The authors found that the highest risk area is in the Southern Ocean boundary in the Tasman Sea between Australia and New Zealand, even though the area was previously identified as having low concentrations of marine debris.
Dr. Erik van Sebille, from the Grantham Institute at Imperial College London, said in a statement that the plastic waste is most devastating in areas with a greater diversity of species.
“We are most concerned about species such as petrels, shearwaters and giant albatrosses, which live in areas near the mainland shore, islands or the Southern Ocean, where they are part of a large complex ecosystem of animals feeding on each other,” he said. “While the infamous garbage patches in the middle of the oceans have strikingly high densities of plastic, very few animals live here.”

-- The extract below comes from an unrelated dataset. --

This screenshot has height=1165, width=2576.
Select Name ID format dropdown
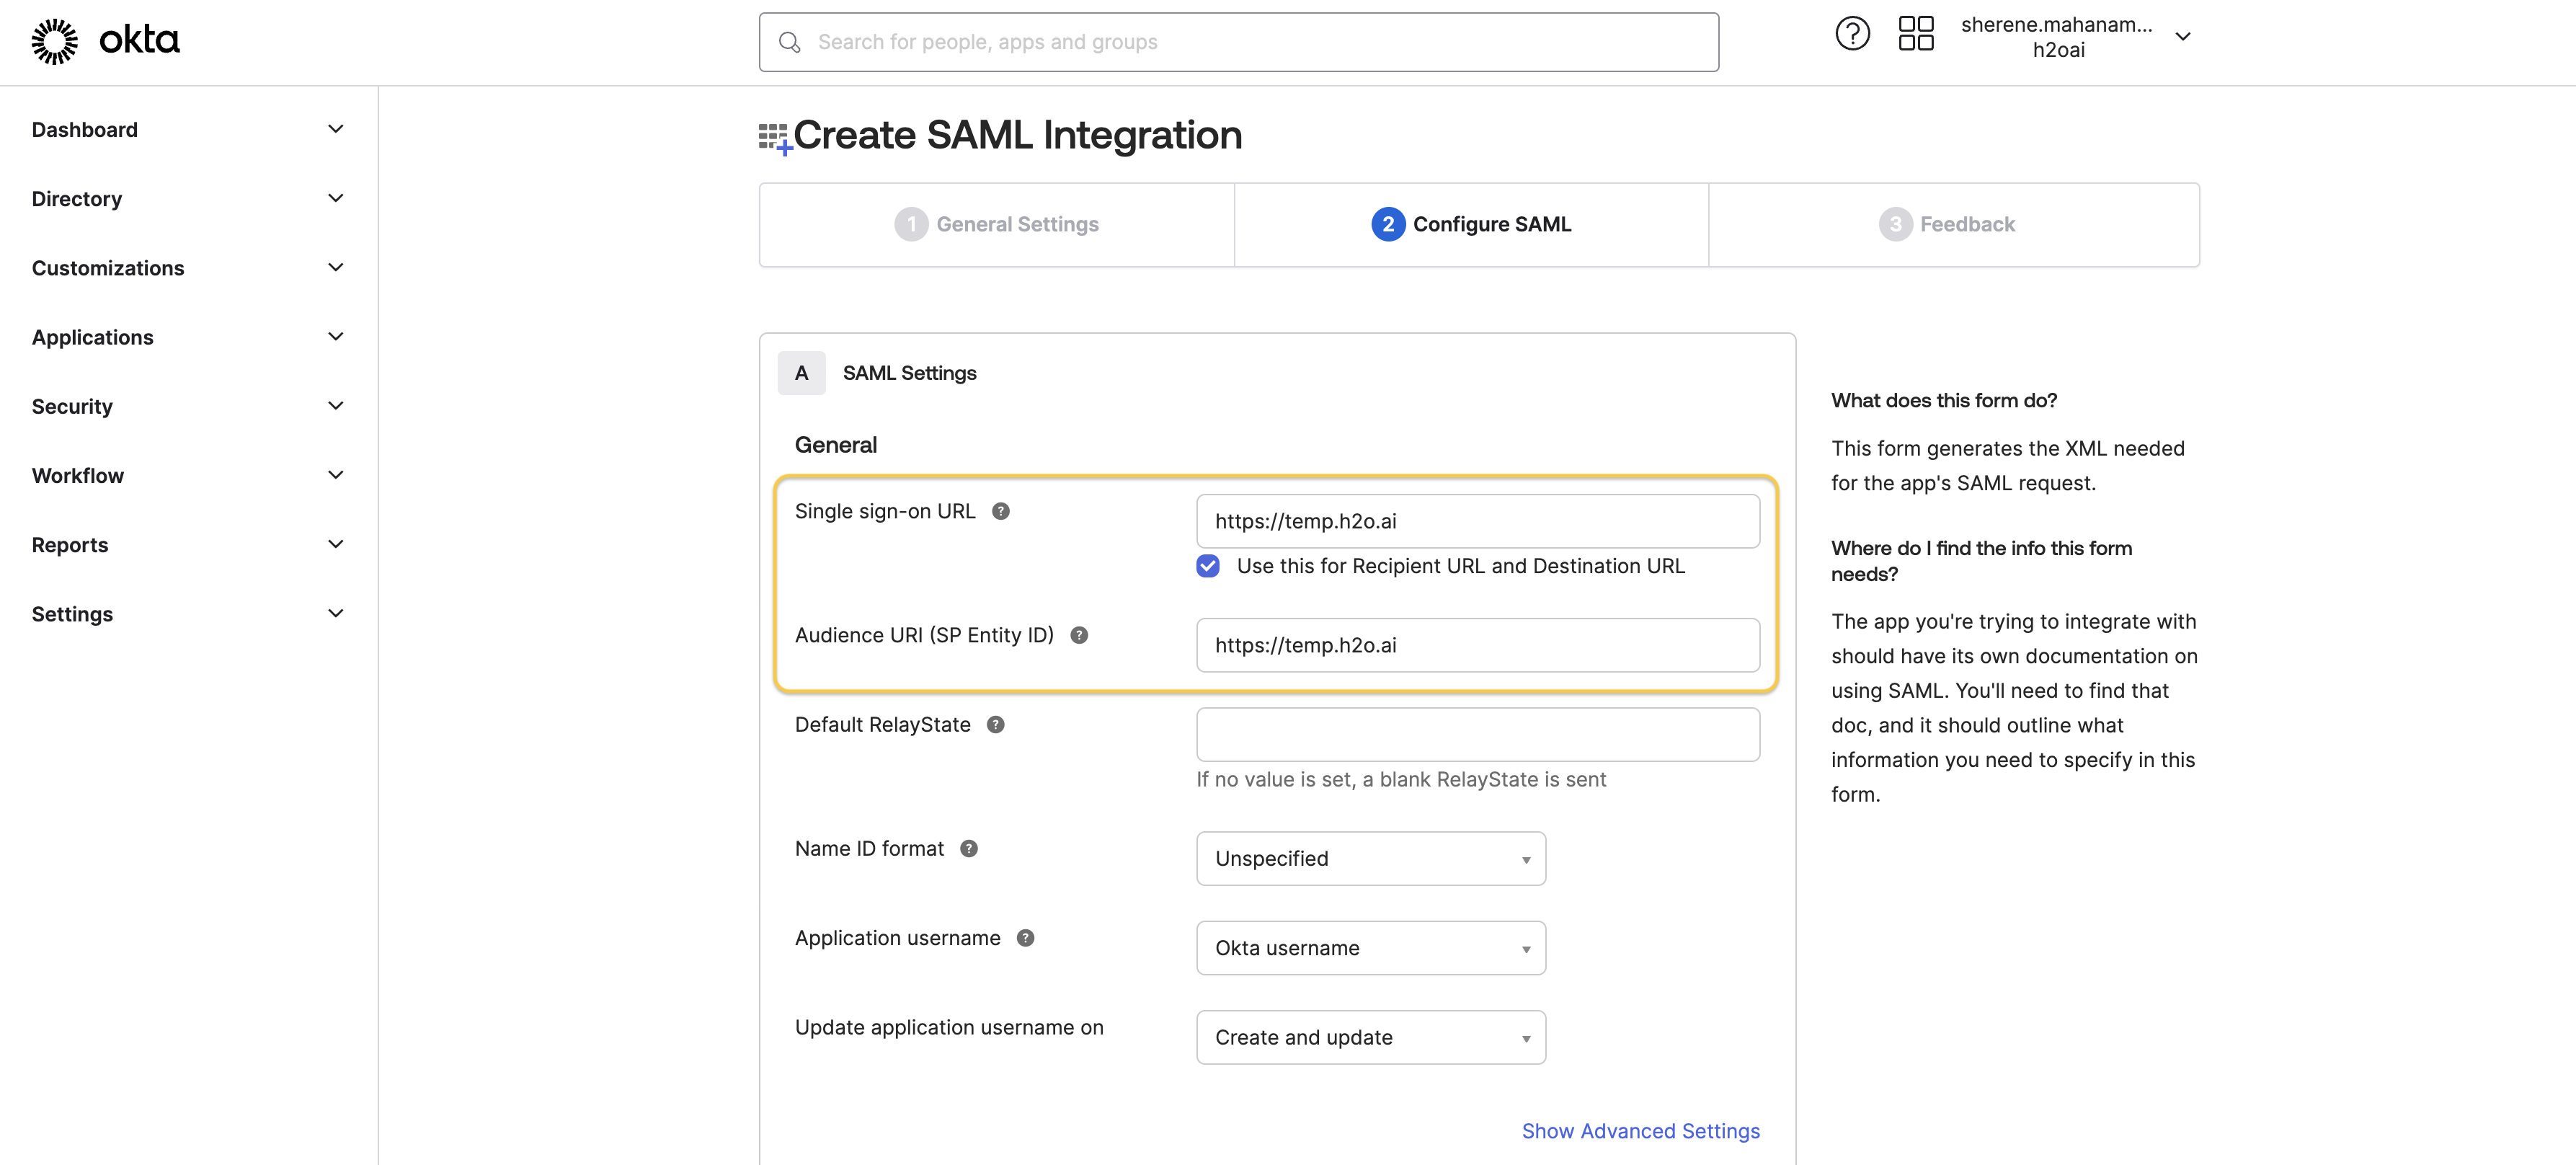1370,858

A study found that 8 million metric tons of plastic waste is dumped into the world’s oceans every year, and it’s clear that we all must act to reduce our plastic footprint. As co-author Dr. Denise Hardesty from the CSIRO said in a statement, “improving waste management can reduce the threat plastic is posing to marine wildlife.”
“Even simple measures can make a difference,” she continued. “Efforts to reduce plastics losses into the environment in Europe resulted in measurable changes in plastic in seabird stomachs with less than a decade, which suggests that improvements in basic waste management can reduce plastic in the environment in a really short time.”